[Short problem] Copy every one of the following entries, keeping each line identical to the original.
⁂
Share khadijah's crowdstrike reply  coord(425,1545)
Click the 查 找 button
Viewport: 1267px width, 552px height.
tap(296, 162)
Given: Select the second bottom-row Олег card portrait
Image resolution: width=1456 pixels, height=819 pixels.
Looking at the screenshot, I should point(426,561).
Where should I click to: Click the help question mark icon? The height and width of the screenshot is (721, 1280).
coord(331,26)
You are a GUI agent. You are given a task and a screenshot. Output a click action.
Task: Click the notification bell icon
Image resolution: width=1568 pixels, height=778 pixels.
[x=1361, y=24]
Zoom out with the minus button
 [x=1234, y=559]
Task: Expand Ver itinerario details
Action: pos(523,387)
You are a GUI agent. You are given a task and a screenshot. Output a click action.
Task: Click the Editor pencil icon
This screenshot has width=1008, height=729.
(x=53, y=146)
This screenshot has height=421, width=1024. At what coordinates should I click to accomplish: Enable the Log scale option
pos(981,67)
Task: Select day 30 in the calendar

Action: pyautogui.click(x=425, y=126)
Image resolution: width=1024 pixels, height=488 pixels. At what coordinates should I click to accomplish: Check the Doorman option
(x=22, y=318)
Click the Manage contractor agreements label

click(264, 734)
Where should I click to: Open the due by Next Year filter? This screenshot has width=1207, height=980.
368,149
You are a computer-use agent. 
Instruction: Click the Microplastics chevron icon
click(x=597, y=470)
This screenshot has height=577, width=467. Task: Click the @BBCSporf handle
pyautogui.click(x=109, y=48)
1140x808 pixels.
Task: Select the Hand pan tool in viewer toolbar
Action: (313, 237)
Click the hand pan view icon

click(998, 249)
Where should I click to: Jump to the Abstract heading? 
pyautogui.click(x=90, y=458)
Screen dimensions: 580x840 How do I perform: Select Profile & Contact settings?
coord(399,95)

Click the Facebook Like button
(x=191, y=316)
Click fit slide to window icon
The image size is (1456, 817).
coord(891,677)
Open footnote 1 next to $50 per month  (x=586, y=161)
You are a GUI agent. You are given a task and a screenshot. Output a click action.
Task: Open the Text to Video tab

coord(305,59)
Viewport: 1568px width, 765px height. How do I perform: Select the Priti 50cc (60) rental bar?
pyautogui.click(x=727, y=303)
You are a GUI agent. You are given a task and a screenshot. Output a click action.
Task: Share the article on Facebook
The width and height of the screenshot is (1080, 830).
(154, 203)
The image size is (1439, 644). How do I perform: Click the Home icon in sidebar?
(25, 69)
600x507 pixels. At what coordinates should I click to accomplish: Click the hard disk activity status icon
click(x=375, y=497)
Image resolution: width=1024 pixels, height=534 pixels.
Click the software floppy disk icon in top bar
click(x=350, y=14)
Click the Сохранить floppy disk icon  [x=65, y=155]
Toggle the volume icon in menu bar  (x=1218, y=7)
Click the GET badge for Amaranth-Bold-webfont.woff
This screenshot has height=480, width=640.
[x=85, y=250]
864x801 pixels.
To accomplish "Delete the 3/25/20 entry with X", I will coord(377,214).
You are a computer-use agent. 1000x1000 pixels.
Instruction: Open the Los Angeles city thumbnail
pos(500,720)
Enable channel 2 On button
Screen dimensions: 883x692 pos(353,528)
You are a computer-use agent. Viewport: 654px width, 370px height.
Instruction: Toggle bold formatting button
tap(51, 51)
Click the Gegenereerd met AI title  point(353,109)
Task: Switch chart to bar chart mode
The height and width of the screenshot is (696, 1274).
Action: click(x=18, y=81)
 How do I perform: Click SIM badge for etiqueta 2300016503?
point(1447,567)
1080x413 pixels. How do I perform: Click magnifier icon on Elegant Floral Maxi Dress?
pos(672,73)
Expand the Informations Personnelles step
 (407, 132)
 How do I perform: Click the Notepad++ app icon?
⁂
[Result of this task]
Share khadijah's crowdstrike reply  coord(425,1545)
Click the 查 找 button
Viewport: 1267px width, 552px height.
tap(296, 162)
Given: Select the second bottom-row Олег card portrait
Image resolution: width=1456 pixels, height=819 pixels.
Looking at the screenshot, I should point(426,561).
Where should I click to: Click the help question mark icon? The height and width of the screenshot is (721, 1280).
coord(331,26)
You are a GUI agent. You are given a task and a screenshot. Output a click action.
Task: Click the notification bell icon
Image resolution: width=1568 pixels, height=778 pixels.
[x=1361, y=24]
Zoom out with the minus button
 [x=1234, y=559]
Task: Expand Ver itinerario details
Action: pos(523,387)
You are a GUI agent. You are given a task and a screenshot. Output a click action.
Task: Click the Editor pencil icon
This screenshot has width=1008, height=729.
(x=53, y=146)
This screenshot has height=421, width=1024. At what coordinates should I click to accomplish: Enable the Log scale option
pos(981,67)
Task: Select day 30 in the calendar

Action: pyautogui.click(x=425, y=126)
Image resolution: width=1024 pixels, height=488 pixels. At what coordinates should I click to accomplish: Check the Doorman option
(x=22, y=318)
Click the Manage contractor agreements label

click(264, 734)
Where should I click to: Open the due by Next Year filter? This screenshot has width=1207, height=980.
368,149
You are a computer-use agent. 
Instruction: Click the Microplastics chevron icon
click(x=597, y=470)
This screenshot has height=577, width=467. Task: Click the @BBCSporf handle
pyautogui.click(x=109, y=48)
1140x808 pixels.
Task: Select the Hand pan tool in viewer toolbar
Action: (313, 237)
Click the hand pan view icon

click(998, 249)
Where should I click to: Jump to the Abstract heading? 
pyautogui.click(x=90, y=458)
Screen dimensions: 580x840 How do I perform: Select Profile & Contact settings?
coord(399,95)

Click the Facebook Like button
(x=191, y=316)
Click fit slide to window icon
The image size is (1456, 817).
coord(891,677)
Open footnote 1 next to $50 per month  (x=586, y=161)
You are a GUI agent. You are given a task and a screenshot. Output a click action.
Task: Open the Text to Video tab

coord(305,59)
Viewport: 1568px width, 765px height. How do I perform: Select the Priti 50cc (60) rental bar?
pyautogui.click(x=727, y=303)
You are a GUI agent. You are given a task and a screenshot. Output a click action.
Task: Share the article on Facebook
The width and height of the screenshot is (1080, 830).
(154, 203)
The image size is (1439, 644). How do I perform: Click the Home icon in sidebar?
(25, 69)
600x507 pixels. At what coordinates should I click to accomplish: Click the hard disk activity status icon
click(x=375, y=497)
Image resolution: width=1024 pixels, height=534 pixels.
Click the software floppy disk icon in top bar
click(x=350, y=14)
Click the Сохранить floppy disk icon  [x=65, y=155]
Toggle the volume icon in menu bar  (x=1218, y=7)
Click the GET badge for Amaranth-Bold-webfont.woff
This screenshot has height=480, width=640.
[x=85, y=250]
864x801 pixels.
To accomplish "Delete the 3/25/20 entry with X", I will coord(377,214).
You are a computer-use agent. 1000x1000 pixels.
Instruction: Open the Los Angeles city thumbnail
pos(500,720)
Enable channel 2 On button
Screen dimensions: 883x692 pos(353,528)
You are a computer-use agent. Viewport: 654px width, 370px height.
Instruction: Toggle bold formatting button
tap(51, 51)
Click the Gegenereerd met AI title  point(353,109)
Task: Switch chart to bar chart mode
The height and width of the screenshot is (696, 1274).
Action: click(x=18, y=81)
 How do I perform: Click SIM badge for etiqueta 2300016503?
point(1447,567)
1080x413 pixels. How do I perform: Click magnifier icon on Elegant Floral Maxi Dress?
pos(672,73)
Expand the Informations Personnelles step
 (407, 132)
 How do I perform: Click the Notepad++ app icon?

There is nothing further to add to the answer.